Go through the listing below and output exactly the line with "Screenshot is 382x2576.", the line with "[Поиск] (8, 11)", and each line between; omit the rest.

*Data in this exercise*
------------------------------------------------------------------------
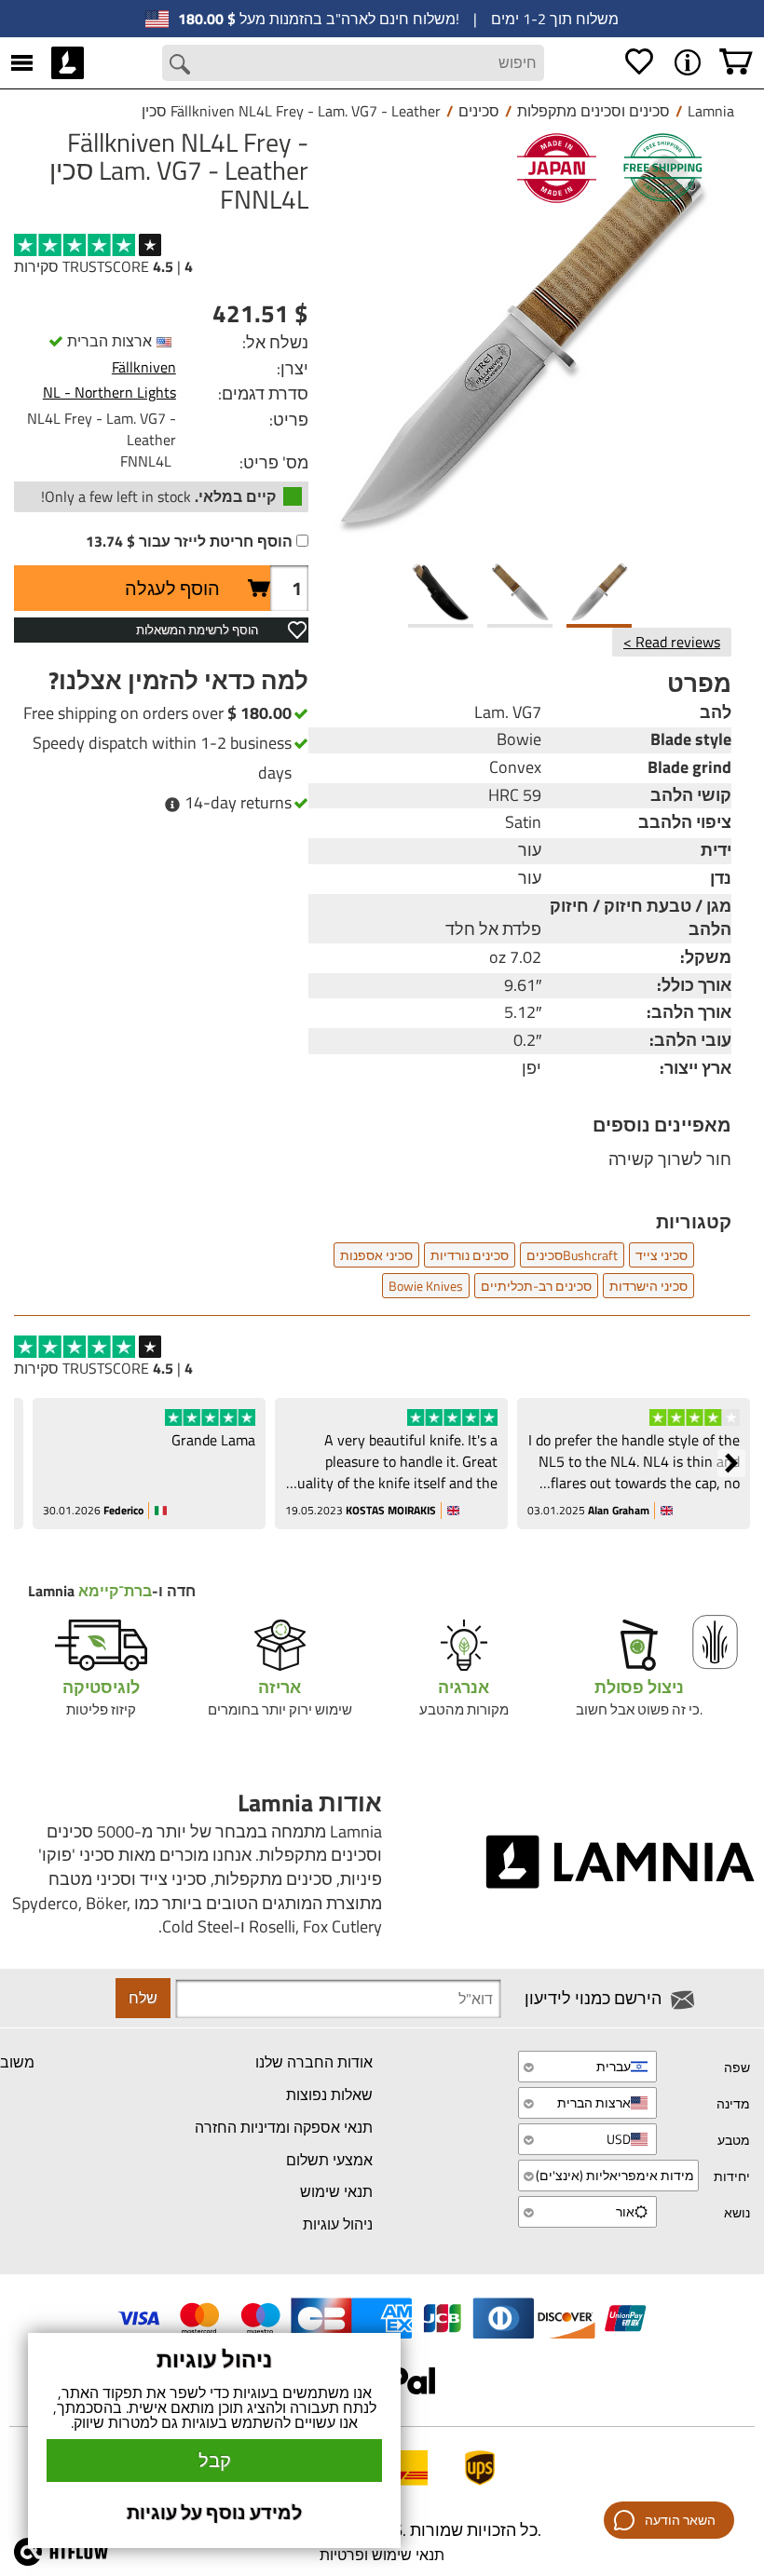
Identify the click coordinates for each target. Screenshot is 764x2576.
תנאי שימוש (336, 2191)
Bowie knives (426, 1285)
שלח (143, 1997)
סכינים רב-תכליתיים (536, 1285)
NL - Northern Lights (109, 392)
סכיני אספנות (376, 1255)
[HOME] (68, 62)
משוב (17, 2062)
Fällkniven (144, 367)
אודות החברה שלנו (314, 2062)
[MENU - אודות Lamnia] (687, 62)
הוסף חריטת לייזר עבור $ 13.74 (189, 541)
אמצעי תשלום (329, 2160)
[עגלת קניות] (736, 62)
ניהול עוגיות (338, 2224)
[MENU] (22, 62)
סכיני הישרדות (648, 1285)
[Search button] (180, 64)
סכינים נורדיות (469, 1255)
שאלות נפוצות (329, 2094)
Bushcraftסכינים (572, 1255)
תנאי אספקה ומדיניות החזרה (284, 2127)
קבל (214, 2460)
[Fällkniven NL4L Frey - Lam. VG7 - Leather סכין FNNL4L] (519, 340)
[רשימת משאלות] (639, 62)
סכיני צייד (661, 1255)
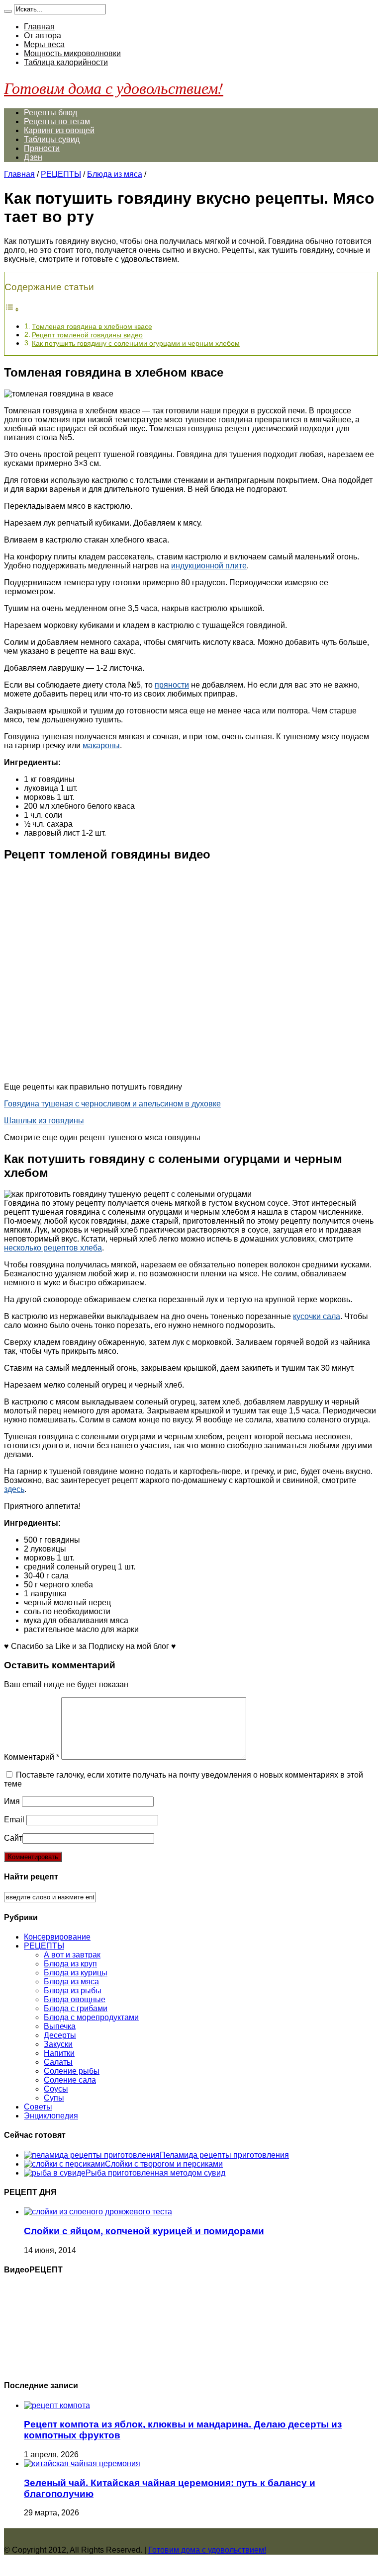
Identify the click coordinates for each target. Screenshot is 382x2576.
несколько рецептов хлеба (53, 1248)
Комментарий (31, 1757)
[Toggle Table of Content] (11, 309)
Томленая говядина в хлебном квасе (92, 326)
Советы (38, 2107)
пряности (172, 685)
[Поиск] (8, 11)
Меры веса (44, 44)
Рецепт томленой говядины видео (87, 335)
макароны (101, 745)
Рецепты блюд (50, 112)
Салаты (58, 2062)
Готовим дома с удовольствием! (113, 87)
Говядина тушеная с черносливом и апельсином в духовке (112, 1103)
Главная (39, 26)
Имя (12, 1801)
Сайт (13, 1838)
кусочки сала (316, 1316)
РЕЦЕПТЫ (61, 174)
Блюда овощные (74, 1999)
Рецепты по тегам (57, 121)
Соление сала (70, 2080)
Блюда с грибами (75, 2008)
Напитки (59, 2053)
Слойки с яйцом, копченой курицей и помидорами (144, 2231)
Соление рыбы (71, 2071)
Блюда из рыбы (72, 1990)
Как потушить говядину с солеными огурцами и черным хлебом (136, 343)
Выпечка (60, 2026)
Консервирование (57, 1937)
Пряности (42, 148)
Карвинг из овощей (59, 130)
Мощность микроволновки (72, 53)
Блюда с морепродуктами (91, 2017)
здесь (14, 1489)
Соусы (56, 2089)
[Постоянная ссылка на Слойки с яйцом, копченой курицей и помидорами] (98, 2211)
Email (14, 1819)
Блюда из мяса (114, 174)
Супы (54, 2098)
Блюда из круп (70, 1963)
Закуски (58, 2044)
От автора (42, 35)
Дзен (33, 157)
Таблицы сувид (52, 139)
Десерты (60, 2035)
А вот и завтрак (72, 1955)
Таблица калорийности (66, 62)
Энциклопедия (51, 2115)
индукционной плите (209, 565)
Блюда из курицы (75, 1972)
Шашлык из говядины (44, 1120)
------------------------------------------------------------------------
*Reply*
Identify the click coordinates for each target. Screenshot is 382x2576.
несколько рецептов хлеба (53, 1248)
Комментарий (31, 1757)
[Toggle Table of Content] (11, 309)
Томленая говядина в хлебном квасе (92, 326)
Советы (38, 2107)
пряности (172, 685)
[Поиск] (8, 11)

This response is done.